*WHAT YOU ARE ASKED TO DO*: Go through the entries below and copy every line that holds the word "Choose".

*GIVEN RECORDS*:
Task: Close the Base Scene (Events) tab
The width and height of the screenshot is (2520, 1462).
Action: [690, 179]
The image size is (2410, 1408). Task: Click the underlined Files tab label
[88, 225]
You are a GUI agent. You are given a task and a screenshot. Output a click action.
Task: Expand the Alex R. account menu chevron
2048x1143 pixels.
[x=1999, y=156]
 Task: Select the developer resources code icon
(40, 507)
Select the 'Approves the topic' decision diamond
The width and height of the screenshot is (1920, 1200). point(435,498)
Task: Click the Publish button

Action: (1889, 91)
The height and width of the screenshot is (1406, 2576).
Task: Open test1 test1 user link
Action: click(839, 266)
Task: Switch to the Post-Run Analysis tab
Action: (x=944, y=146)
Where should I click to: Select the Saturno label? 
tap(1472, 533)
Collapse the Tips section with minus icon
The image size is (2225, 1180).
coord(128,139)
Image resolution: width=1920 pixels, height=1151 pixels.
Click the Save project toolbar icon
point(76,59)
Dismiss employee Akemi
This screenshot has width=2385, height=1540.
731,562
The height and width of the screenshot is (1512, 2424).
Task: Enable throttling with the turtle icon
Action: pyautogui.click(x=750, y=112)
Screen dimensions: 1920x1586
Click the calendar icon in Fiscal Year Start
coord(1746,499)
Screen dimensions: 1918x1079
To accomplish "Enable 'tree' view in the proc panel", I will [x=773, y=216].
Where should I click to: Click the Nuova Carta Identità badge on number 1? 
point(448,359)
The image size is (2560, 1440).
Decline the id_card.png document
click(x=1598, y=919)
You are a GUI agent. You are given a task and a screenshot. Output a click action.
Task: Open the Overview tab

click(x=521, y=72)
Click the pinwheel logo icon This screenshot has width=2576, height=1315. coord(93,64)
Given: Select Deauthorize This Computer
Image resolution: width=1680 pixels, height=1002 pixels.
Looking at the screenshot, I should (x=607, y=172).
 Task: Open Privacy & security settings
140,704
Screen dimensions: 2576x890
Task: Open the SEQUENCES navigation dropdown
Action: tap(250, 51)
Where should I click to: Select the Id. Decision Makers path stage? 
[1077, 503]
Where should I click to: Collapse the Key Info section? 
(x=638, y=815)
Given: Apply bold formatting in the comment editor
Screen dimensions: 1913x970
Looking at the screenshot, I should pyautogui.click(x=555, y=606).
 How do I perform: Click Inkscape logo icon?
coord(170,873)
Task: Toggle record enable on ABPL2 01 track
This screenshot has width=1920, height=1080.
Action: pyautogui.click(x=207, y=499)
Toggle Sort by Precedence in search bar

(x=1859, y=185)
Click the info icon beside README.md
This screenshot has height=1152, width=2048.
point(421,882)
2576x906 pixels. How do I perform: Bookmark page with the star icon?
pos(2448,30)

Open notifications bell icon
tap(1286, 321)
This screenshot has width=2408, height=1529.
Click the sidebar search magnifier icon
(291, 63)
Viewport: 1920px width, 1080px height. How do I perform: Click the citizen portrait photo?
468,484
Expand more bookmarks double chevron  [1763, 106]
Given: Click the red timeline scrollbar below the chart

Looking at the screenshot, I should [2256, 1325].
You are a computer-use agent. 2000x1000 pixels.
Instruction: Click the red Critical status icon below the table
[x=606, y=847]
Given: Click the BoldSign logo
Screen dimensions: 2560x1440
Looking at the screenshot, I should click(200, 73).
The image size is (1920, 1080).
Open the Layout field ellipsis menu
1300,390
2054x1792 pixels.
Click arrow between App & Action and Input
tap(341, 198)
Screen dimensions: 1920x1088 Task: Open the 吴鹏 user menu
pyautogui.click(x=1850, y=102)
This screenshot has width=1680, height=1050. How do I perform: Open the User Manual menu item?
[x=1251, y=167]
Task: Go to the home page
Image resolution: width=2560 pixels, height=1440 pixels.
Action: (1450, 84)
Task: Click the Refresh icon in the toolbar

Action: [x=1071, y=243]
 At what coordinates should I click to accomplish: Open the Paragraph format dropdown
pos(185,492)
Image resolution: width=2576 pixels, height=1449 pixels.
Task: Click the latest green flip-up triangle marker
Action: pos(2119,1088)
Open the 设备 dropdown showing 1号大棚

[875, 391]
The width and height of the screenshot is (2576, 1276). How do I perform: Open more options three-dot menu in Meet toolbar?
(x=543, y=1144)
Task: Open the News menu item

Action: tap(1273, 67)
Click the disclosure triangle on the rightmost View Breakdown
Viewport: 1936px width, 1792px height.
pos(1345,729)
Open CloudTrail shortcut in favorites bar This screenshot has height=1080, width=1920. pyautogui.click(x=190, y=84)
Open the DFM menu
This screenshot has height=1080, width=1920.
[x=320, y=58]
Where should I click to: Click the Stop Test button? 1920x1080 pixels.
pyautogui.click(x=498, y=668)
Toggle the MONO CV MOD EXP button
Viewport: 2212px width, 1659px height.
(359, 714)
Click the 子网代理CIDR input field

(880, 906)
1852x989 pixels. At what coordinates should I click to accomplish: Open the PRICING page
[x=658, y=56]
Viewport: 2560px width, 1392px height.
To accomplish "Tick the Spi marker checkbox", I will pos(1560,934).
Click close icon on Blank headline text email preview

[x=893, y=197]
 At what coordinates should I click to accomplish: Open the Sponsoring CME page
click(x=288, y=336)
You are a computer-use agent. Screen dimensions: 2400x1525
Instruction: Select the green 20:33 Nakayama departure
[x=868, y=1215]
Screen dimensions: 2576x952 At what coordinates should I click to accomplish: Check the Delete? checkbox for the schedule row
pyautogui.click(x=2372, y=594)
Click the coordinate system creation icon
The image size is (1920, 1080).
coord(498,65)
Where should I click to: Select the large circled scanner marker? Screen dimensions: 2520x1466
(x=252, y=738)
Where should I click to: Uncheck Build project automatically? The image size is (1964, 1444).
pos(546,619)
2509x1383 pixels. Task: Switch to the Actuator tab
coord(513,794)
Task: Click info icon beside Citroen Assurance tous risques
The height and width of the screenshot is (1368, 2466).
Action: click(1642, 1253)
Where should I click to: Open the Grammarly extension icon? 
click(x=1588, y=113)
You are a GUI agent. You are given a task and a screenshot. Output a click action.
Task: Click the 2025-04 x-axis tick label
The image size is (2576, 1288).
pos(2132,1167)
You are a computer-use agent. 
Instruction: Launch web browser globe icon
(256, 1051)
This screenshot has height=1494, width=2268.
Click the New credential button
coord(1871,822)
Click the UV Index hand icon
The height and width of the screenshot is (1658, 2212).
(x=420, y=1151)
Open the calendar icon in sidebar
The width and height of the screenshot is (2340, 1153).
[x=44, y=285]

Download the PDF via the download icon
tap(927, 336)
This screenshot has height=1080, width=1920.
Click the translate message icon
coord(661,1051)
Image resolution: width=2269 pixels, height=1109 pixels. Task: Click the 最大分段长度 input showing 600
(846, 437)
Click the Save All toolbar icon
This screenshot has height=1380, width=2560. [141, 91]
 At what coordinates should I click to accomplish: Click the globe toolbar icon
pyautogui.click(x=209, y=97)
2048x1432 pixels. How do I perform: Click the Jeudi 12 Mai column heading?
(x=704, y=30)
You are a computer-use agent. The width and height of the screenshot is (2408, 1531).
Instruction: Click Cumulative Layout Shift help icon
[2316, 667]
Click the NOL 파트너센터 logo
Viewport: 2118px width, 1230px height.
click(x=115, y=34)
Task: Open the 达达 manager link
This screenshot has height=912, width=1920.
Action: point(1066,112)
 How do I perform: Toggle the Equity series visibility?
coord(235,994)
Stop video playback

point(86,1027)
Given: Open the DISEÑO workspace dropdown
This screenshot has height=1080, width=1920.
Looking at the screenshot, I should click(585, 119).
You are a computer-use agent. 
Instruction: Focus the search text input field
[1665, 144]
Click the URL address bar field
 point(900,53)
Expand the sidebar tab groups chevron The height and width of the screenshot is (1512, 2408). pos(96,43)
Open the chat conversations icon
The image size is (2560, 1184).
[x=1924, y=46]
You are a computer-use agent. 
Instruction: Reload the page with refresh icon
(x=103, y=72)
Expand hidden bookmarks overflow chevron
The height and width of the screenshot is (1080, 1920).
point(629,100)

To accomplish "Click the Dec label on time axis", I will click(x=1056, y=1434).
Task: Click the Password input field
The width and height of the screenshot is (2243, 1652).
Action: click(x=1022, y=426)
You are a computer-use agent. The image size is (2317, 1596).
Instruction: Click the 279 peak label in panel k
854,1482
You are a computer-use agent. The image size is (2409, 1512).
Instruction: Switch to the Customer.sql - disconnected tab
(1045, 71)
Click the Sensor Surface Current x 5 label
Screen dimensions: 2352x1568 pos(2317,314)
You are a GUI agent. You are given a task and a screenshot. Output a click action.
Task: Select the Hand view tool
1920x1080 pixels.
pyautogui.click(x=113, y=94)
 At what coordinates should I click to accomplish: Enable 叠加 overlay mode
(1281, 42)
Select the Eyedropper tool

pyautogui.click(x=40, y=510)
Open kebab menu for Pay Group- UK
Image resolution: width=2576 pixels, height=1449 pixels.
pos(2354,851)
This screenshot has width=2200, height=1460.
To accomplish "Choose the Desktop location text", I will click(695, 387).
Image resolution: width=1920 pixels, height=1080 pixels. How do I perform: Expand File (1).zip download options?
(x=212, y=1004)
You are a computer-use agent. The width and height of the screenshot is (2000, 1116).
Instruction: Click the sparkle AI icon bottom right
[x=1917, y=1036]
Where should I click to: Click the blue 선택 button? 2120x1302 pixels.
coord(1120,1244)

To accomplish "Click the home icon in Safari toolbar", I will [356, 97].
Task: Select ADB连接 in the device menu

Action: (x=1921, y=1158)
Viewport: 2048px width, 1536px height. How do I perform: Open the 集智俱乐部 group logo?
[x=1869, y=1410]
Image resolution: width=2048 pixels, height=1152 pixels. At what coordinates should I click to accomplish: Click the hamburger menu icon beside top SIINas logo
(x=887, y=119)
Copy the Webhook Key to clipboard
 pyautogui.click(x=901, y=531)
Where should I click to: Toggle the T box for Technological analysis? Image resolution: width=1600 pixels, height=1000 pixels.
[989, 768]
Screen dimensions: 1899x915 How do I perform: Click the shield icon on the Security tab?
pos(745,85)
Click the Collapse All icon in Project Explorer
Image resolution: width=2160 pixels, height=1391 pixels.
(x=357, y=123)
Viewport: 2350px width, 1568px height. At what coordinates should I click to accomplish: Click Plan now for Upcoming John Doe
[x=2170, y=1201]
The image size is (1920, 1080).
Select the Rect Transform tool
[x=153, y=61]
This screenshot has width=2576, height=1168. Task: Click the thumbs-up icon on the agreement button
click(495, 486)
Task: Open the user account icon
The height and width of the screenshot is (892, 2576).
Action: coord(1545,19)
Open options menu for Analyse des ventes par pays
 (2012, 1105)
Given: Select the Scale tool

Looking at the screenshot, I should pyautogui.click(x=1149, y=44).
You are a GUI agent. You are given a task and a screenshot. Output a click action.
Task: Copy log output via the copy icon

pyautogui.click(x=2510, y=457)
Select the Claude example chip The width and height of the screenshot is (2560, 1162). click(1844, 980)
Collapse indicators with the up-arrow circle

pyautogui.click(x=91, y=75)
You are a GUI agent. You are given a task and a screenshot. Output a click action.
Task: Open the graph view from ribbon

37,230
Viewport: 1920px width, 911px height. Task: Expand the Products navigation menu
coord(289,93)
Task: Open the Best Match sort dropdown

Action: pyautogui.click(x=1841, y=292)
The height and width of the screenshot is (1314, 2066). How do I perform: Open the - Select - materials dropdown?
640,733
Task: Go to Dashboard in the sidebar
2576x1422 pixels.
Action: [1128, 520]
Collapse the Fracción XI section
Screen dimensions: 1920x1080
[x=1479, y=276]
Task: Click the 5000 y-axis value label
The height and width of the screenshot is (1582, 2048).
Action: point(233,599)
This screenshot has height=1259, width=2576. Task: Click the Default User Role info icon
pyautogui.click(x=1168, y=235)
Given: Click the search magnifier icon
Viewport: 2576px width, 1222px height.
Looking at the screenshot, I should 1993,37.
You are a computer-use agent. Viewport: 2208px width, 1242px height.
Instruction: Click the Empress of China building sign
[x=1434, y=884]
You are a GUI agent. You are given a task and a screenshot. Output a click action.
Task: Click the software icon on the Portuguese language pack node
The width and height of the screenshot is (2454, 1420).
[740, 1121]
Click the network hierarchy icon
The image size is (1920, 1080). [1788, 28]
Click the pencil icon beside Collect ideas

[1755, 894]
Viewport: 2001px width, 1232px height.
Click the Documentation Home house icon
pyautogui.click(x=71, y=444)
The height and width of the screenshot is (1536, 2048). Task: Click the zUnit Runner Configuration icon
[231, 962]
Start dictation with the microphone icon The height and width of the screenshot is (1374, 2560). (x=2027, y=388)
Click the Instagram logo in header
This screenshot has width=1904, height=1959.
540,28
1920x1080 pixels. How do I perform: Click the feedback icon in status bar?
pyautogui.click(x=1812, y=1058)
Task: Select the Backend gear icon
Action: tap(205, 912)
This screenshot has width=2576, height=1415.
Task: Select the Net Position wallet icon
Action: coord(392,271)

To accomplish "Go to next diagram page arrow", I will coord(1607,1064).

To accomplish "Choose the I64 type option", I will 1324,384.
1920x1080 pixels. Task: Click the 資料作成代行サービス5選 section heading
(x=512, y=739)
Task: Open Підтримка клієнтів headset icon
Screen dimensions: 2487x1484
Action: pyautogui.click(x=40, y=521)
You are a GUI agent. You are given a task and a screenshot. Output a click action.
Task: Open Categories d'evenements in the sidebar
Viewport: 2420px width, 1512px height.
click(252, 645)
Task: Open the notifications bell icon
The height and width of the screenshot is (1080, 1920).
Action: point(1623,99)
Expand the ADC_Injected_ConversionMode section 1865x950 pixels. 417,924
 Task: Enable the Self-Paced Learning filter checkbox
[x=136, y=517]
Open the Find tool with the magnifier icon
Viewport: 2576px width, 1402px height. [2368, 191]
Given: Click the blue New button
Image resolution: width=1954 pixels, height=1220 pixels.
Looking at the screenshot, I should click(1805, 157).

*TASK RESULT*:
To accomplish "Choose the Desktop location text", I will click(695, 387).
To accomplish "Choose the I64 type option", I will 1324,384.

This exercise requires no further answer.